Whole-Program Optimization Techniques
Within a module system with strong encapsulation it is much easier to automatically reason about all the places where a specific piece of code will be used. This makes certain program analysis and optimization techniques more feasible:
Fast lookup of both JDK and application classes; early bytecode verification; aggressive inlining of, e.g., lambda expressions, and other standard compiler optimizations; construction of JVM-specific memory images that can be loaded more efficiently than class files; ahead-of-time compilation of method bodies to native code; and the removal of unused fields, methods, and classes.
These are labeled whole-program optimization techniques and at least two such techniques will be implemented in Java 9. It will also contain a tool which analyzes a given set of modules and applies these optimizations to create a more performant binary image.
Auto discovery of annotated classes (like e.g. Spring allows) currently requires to scan all classes in some specified packages. This is usually done during a program’s start and can slow it down considerably.
Modules will have an API allowing callers to identify all classes with a given annotation. One envisioned approach is to create an index of such classes that will be created when the module is compiled [annotation-detection].
Integration With Existing Concepts And Tools
Diagnostic tools (e.g. stack traces) will be upgraded to convey information about modules. Furthermore, they will be fully integrated into the reflection API, which can be used to manipulate them in the same manner as classes [reflection, debugging and tools]. This will include the version information which can be reflected on and overriden at runtime [version strings in reflective APIs, overridable version information].

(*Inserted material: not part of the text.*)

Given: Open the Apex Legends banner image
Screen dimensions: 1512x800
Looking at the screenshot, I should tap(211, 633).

The module’s design will allow build tools to be used for them “with a minimum of fuss” [build tools]. The compiled form of a module will be usable on the class path or as a module so that library developers are not forced to create multiple artifacts for class-path and module-based applications [multi-mode artifacts].
Interoperability with other module systems, most notably OSGi, is also planned [interoperation].

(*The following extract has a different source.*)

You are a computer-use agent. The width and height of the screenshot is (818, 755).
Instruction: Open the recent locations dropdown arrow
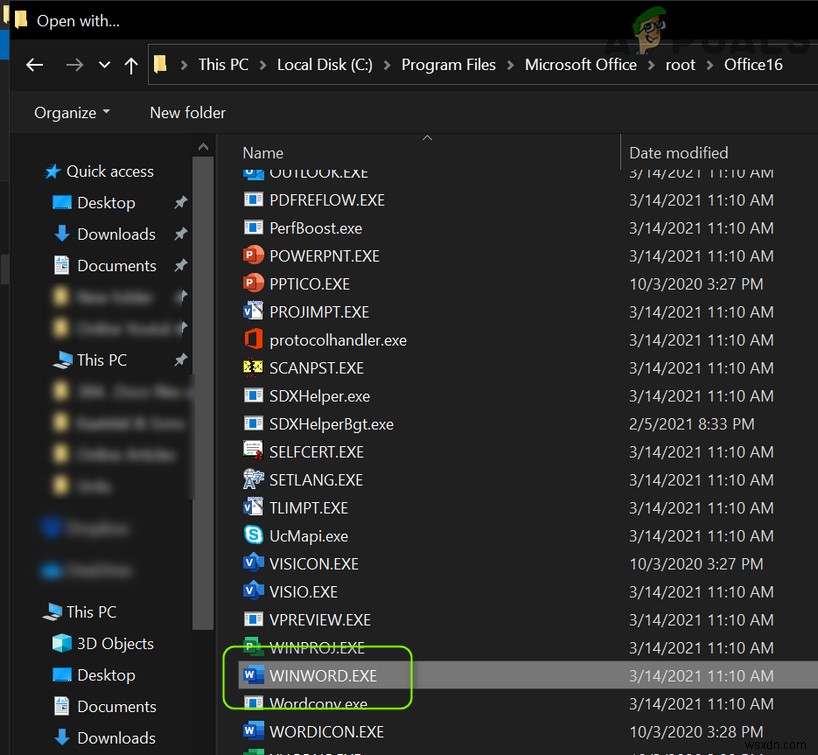[104, 64]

Even though modules can hide packages from other modules it will be possible to test the contained classes and interfaces [white-box testing].
The module system is designed with package manager file formats “such as RPM, Debian, and Solaris IPS” in mind. Not only will developers be able to use existing tools to create OS-specific packages from a set of modules. Such modules will also be able to call other modules that were installed with the same mechanism [module packaging].
Developers will also be able to package a set of modules which make up an application into an OS-specific package “which can be installed and invoked by an end user in the manner that is customary for the target system”. Building on the above, only those modules which are not present on the target system have to be packaged [application packaging].
Running applications will have the possibility to create, run, and release multiple isolated module configurations [dynamic configuration]. These configurations can contain developer and platform modules.
This will be useful for container architectures like IDEs, application servers, or the Java EE platform.
We have seen most of the features Project Jigsaw will bring to Java 9. They all revolve around the new core language concept of modules.
Maybe most important in day-to-day programming will be dependency management, encapsulation, and configuration across the different phases. Improved performance is always a nice take-away. And then there is the work invested into cooperation with existing tools and concepts, like reflection, diagnostics, build tools and OS-specific packaging.
Can’t wait to try it out? Neither can I! But we’ll have to wait until JSR 376 will have come along further before the early access releases of JDK9 or JDK 9 with Project Jigsaw will actually contain the module system. When it finally does, you’ll read about it here.